Cette histoire de certitude de l’avenir me triture l’esprit, je n’arrive pas à concevoir une telle chose, je trouve ça.. Je me dis que je ne dois pas être soumis par mon amour pour elle, j’ai deux mois pour ne plus être aussi amoureux, deux mois pour en quelque sorte l’oublier et qu’à notre rencontre je puisse voir si je peux éprouver quelque chose pour elle, enfin, la voir autrement, d’une manière neuve, neutre et différente. J’espère qu’elle fera la même chose de son coté. J’ai le cerveau en feu, je ne fais que penser à tout ce qu’il aurai pu être fait, j’ai si mal et je suis à bout de force.
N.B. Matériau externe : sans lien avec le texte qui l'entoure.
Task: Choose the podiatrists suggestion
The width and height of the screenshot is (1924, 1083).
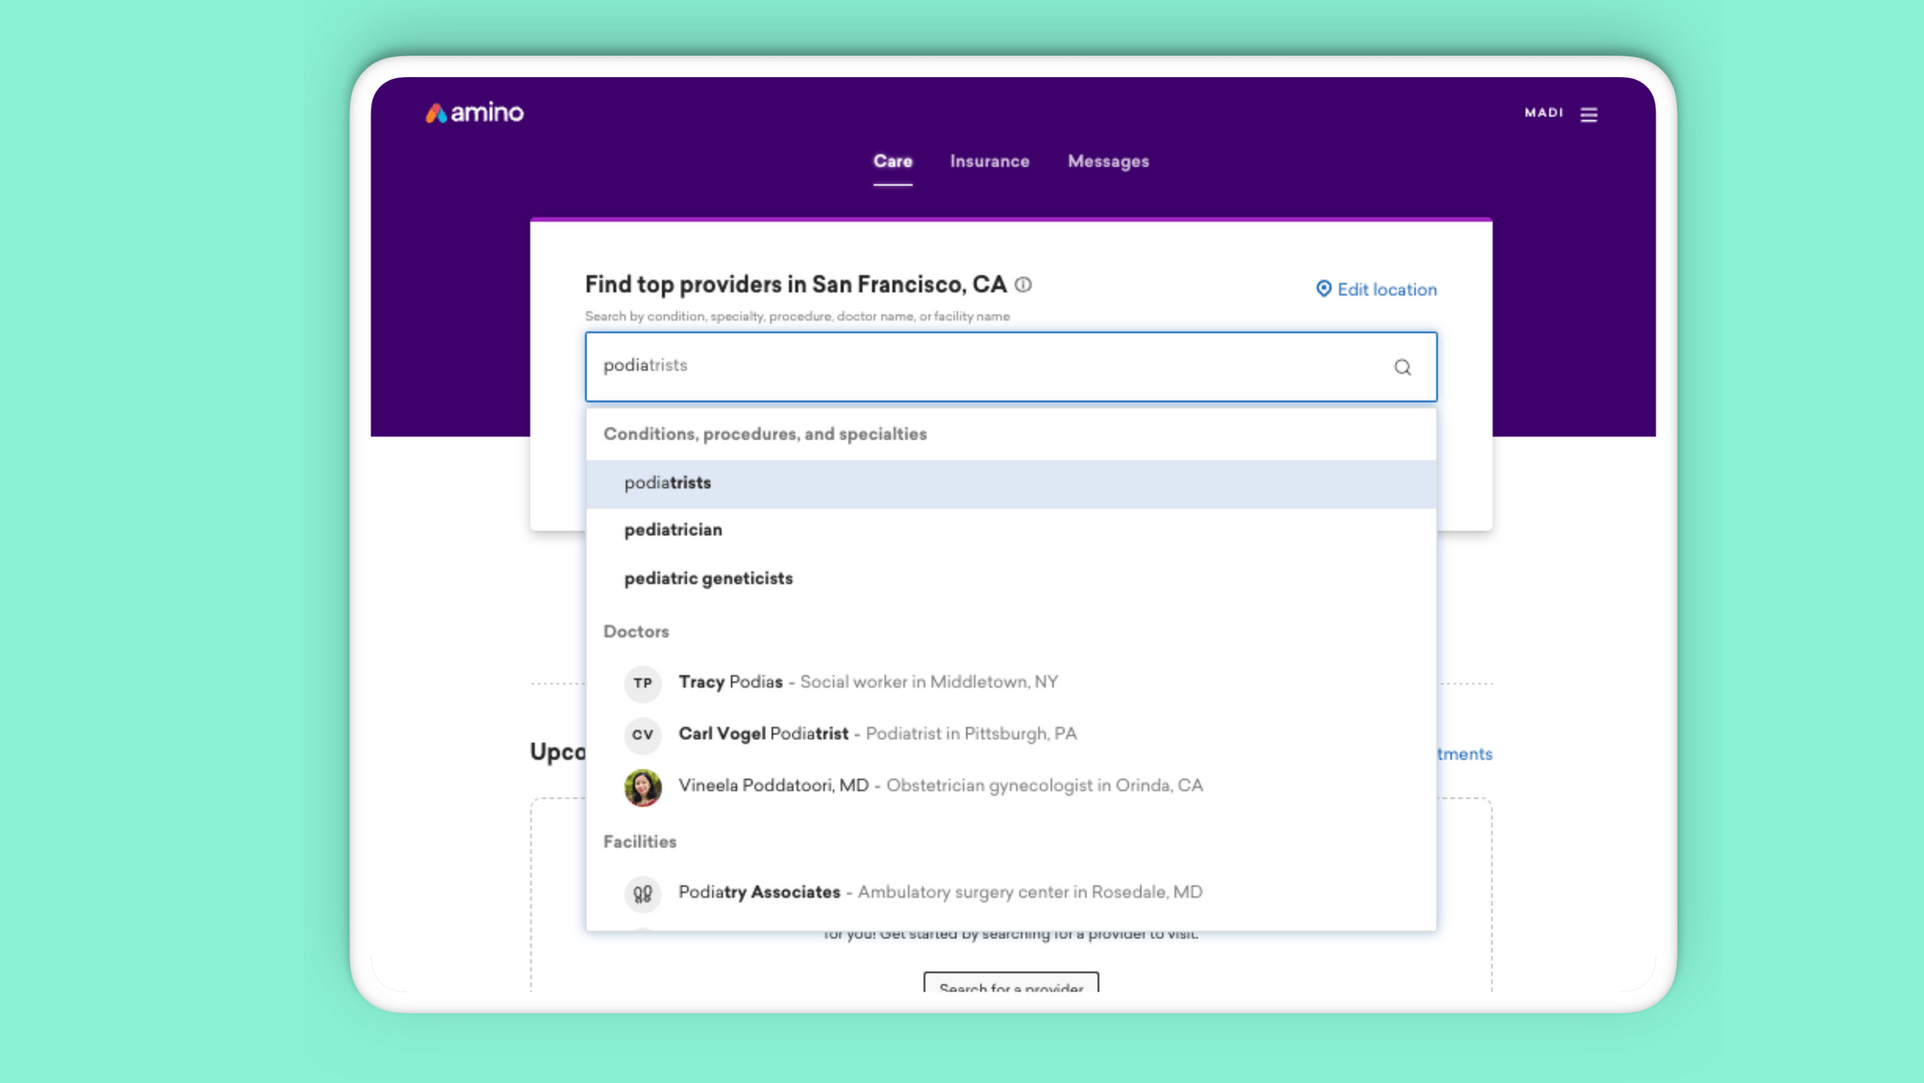Action: click(x=668, y=483)

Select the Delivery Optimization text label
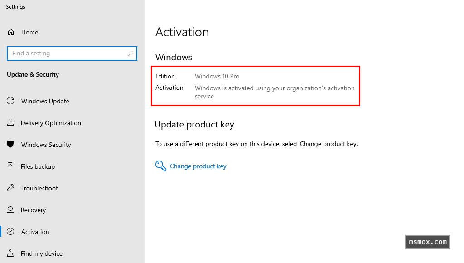[51, 123]
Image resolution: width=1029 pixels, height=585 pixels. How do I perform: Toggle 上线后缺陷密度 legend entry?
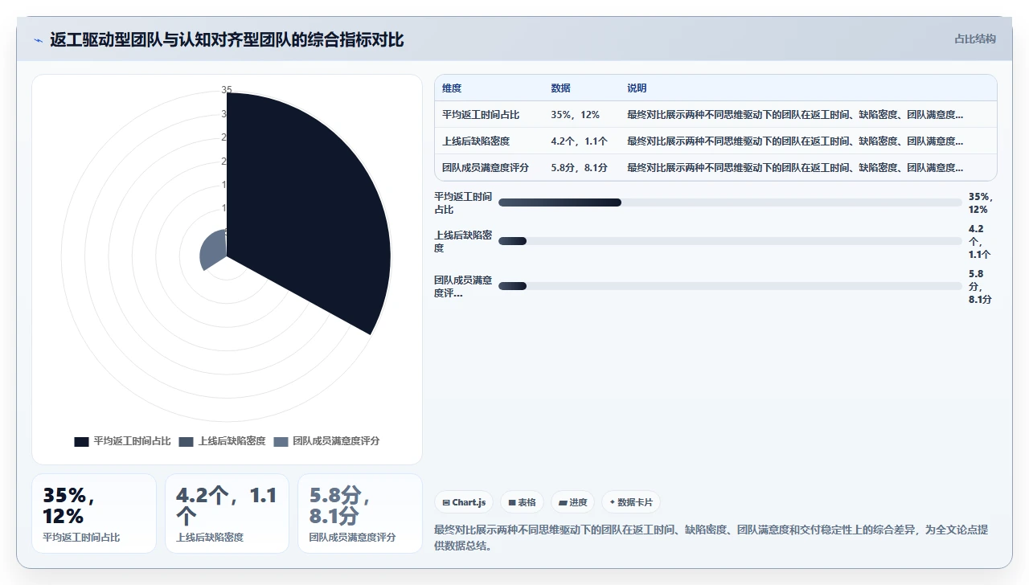(222, 441)
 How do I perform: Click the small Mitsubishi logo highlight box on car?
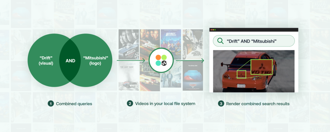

Le soir je rentre tranquillement chez moi, comme un zombi, j’ai rdv le lendemain matin avec ma responsable pour discuter de ma formation, elle va essayer de l’appuyer auprès de la DRH. Je passe par la salle de sport, mais je sais que mon corps ne tiendra pas, il faut que je me restreigne, je ne fais que 30 min de vélo elliptique, cela me fait perdre dans les 800 calories, ce qui est déjà très très bien. je rentre chez moi et je m’aperçoit que j’ai un message, c’est Y et M qui voulaient me voir, ils ont peur que je fasse une connerie sans doute et a vrai dire, je pourrais. Je les rappel, il viendront passer la soirée chez moi, c’est gentils à eux, cela me fera du bien je pense de les voir, j’en ai besoin. La soirée est sympa, on parle de tout ça, je me retiens de pleurer, c’est trop dur à supporter mais je tiens le coup. J’essaye de prendre en compte tout ce qui m’est dit, d’absorber les conseils et de voir ce qui est faisable dans mon état actuel.  j’arrive à allez mieux en fin de soirée, mais je sais que je souffre toujours autant. Ils repartent vers 22h30, cela m’a fait beaucoup de bien de les voir, mais je retombe quasiment aussitôt dans une bulle proche de la rupture. Je vais papoter un peux avec N, mais je ne reste pas très longtemps. Je discute avec une amie, qui me réconforte. Elle n’est pas la seule à dire que je suis quelqu’un de bien, un garçon « extra ». J’ai plus en plus de mal à y croire. on discute assez longtemps, elle essaye de me charmer pour que je pense à autre chose, mais je sais que c’est plus pour que j’ai la sensation de pouvoir être un jour de nouveau aimé que par réelle intention ; elle est lesbienne ^^ et je ne suis pas dupe. Je vais me coucher, je souffre trop.
Nous sommes le mercredi 30 janvier 2013. La nuit est blanche, je n’arrive pas réellement à dormir, je sombre dans un demi sommeil parce que mon corps me dit qu’il ne lui est pas possible de faire plus. je suis à bout.